PROFESSIONALS and technicians of the Pesticides and Toxic Chemical Control Board (PTCCB) and the National Agriculture Research and Extension Institute (NAREI) recently benefitted from a training programme to build their capacity to implement national standards for the use of commercial bio-inputs in lieu of chemicals in agriculture here.
Bio-inputs are biological inoculants and bio-pesticides which ensure safe food production, nutrition security and the environmental sustainability of farming activities in agricultural communities.
Guyana was the only Caribbean country to benefit from the Inter-American Agency for Cooperation on Agriculture (IICA) project titled: “Development of the Institutional Frameworks of the Subsector of Commercial Bio-pesticides for Agricultural use to promote cleaner agriculture.”
The training was the culminating event in a one-year project for Guyana, the Dominican Republic and Paraguay by the IICA on bio-inputs as an important component of sustainable agriculture. The project was funded and implemented by the IICA under its Competitive Fund for Technical Cooperation.
The two main outputs of the project were: (1) a proposal of a ational standard for the evaluation, registration and post-registration control of commercial bio-inputs for agricultural use; and (2) a proposal of a technical manual of procedures for the evaluation, registration and control of commercial bio-inputs for agricultural use of biological pesticides in Guyana.

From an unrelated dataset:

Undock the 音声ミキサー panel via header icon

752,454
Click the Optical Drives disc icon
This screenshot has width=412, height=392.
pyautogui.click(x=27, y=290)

The standard and the technical manual were introduced to staffers of the PTCCB and NAREI during the training programme held in the boardroom of the local IICA office.
The presenters were IICA specialists Mr. Pedro Cussianovich and Mr. Mario Van Stahlen who had collaborated closely with NAREI and the PTCCB in drafting the standard and manual for their use as templates for evaluation, registration and post-registration of the use of bio-pesticides in Guyana.

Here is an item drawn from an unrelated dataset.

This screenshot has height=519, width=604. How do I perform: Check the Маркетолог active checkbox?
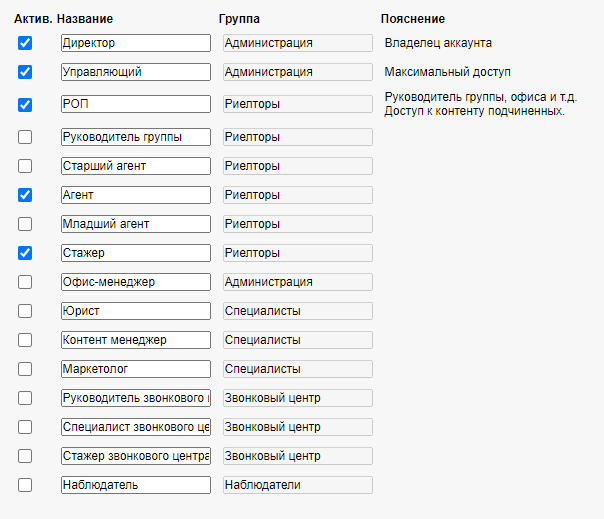(x=25, y=369)
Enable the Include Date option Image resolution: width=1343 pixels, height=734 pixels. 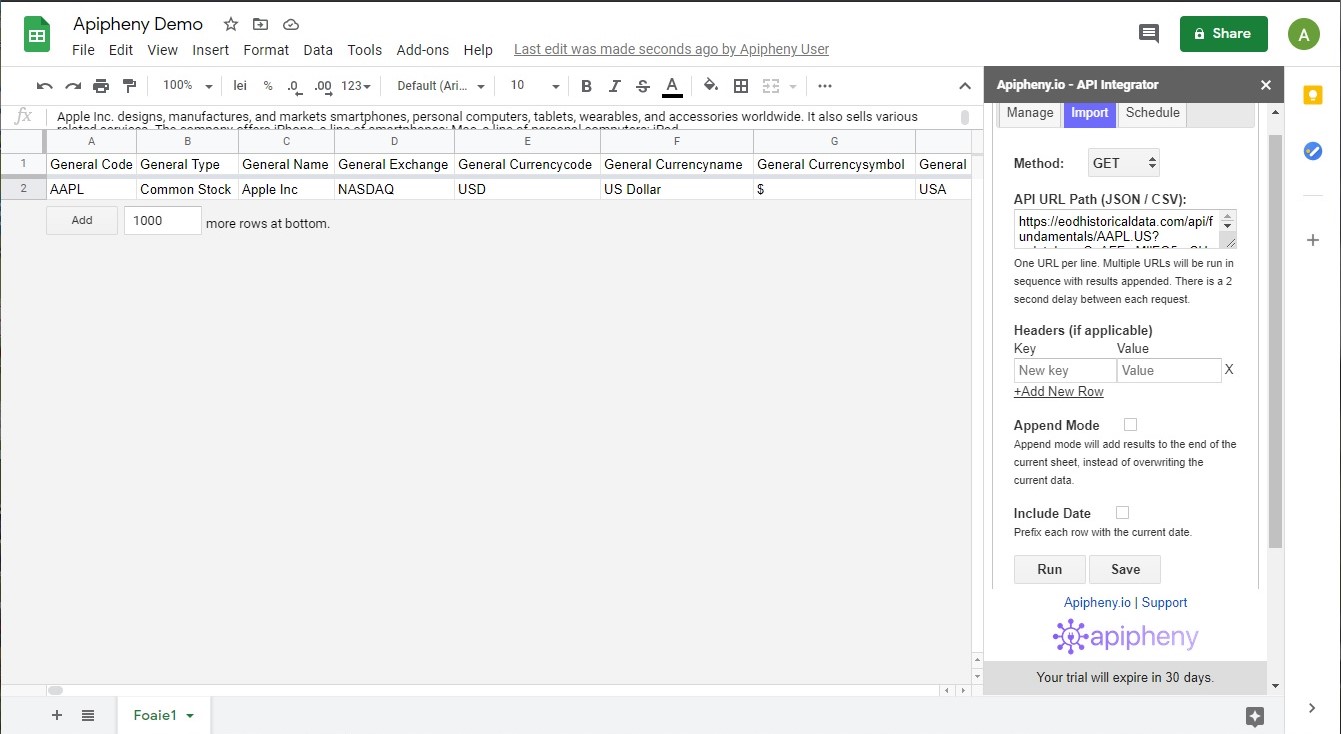(1122, 512)
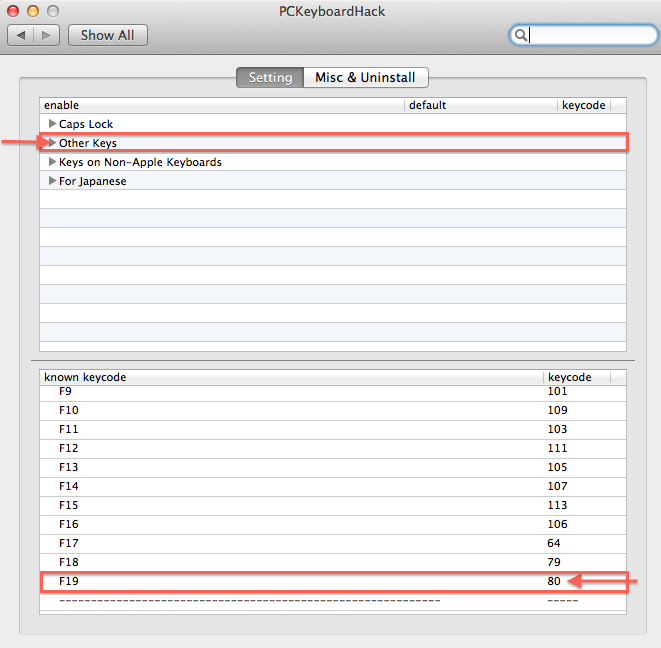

Mr. Cussianovich said that the two documents contain proposals that the two organisations can use as templates or they could modify them in developing their own standards for management of bio-inputs which are to be increasingly used in Guyana in lieu of chemicals.
The provisions established in the standard referred specifically to the regulation and strengthening of activities carried out during registration of commercially-produced bio-inputs and after the registration had been granted.
The standard also establishes the requirements and procedures for management of activities associated with all stages of the product life cycle. This is aimed at properly regulating the use, management and sale of products, by managing their potential risks for human and animal health, and for the environment and agro-ecosystems to bring about cleaner and more sustainable agriculture in the country.